LES determined that the mixed bed unit was producing only 30% of its expected capacity (90,000 gallons actual vs. 300,000 gallons expected or 341 m3 actual vs. 1136 m3 expected). It was determined that the cause of the decreased capacity was due to dissolved CO2 in the water, which was overloading the anion resin. As the power capacity demand increased, LES had to act quickly to update their winter contingency plans.
Multiple treatment options including chemical treatment and the installation of a forced draft degasifier were considered. Ultimately, chemical treatment was considered too risky because of its negative impact on increasing scale on the RO membranes. A forced draft deaerator was also considered impractical due to the large capital expense and size constraints at LES.

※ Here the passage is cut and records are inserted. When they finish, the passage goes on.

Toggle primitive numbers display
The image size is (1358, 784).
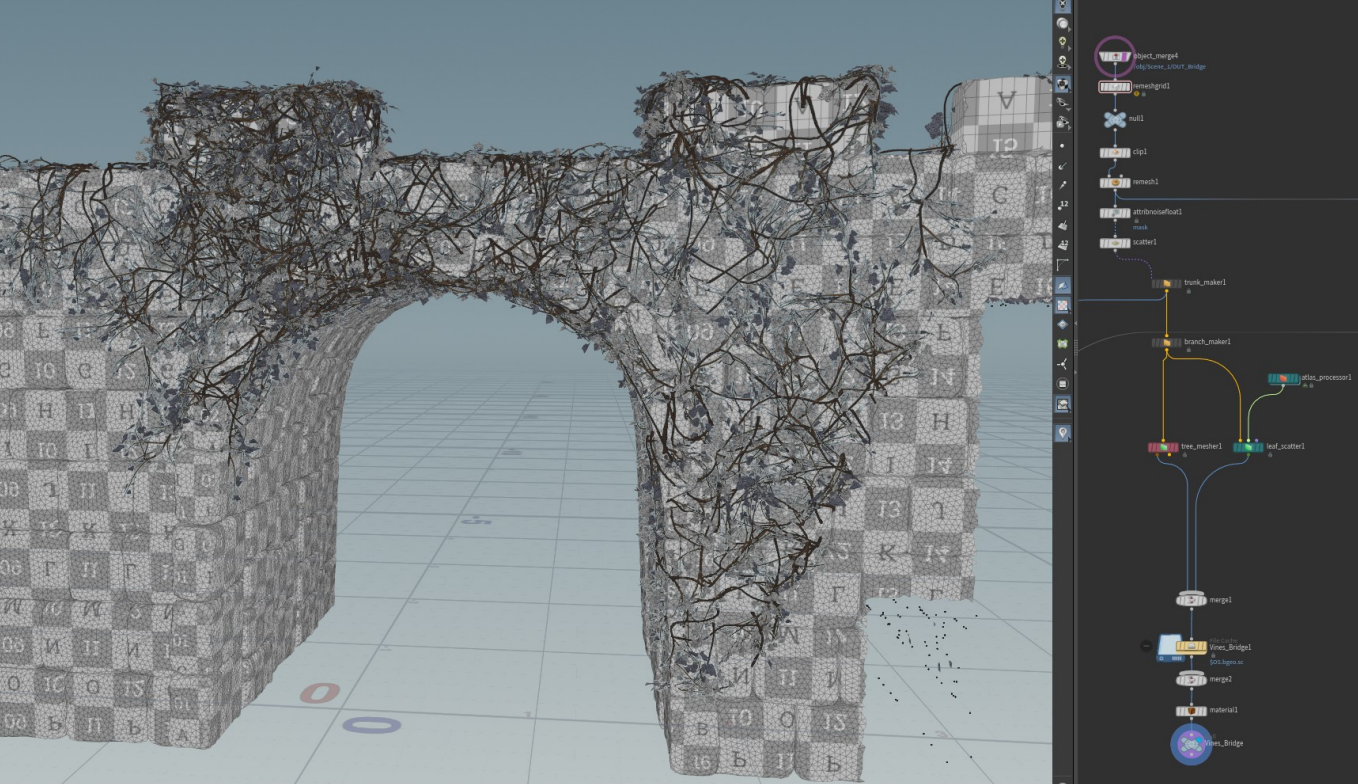tap(1062, 245)
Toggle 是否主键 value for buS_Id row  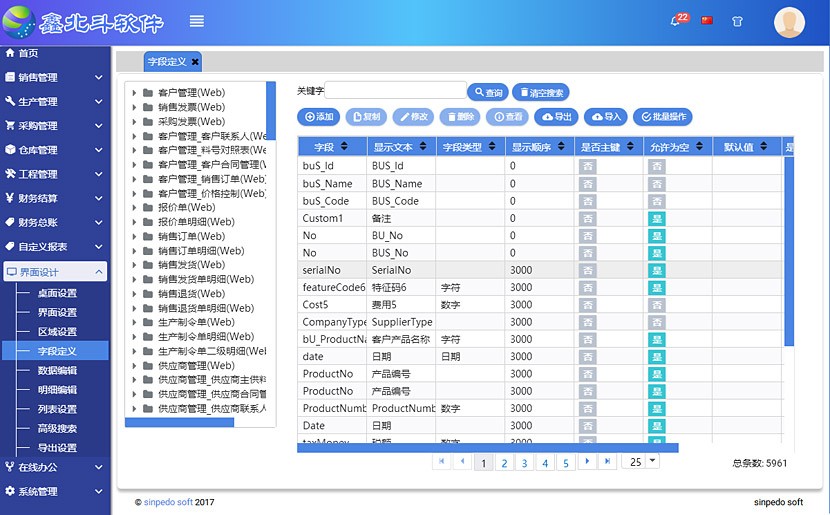point(588,166)
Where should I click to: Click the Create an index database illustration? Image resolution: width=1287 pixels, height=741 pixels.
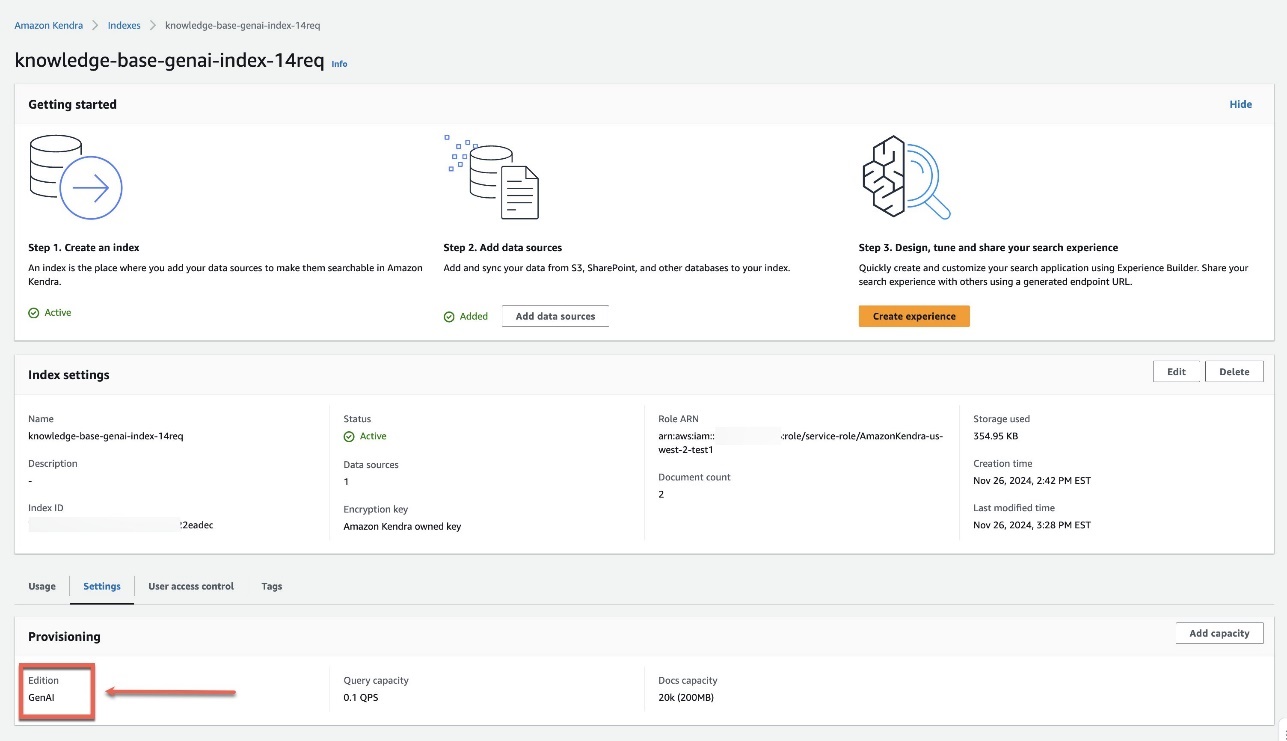76,177
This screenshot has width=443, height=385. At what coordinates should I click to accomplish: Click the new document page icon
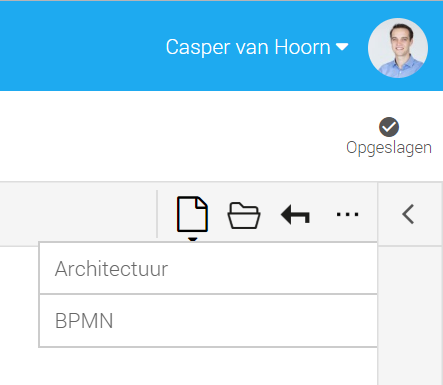click(192, 214)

In 2005, LES began engineering a membrane decarbonation system using Liqui-Cel 14x28 Membrane Degasifiers. The system was designed to treat the combined water flow from both RO skids, approximately 150 GPM (0.6 m3). The goal was to achieve approximately 90% reduction of dissolved CO2. Additionally, the system was designed to operate with vacuum assisted air sweep, using a liquid ring vacuum pump to draw atmospheric air through the Liqui-Cel Contactors.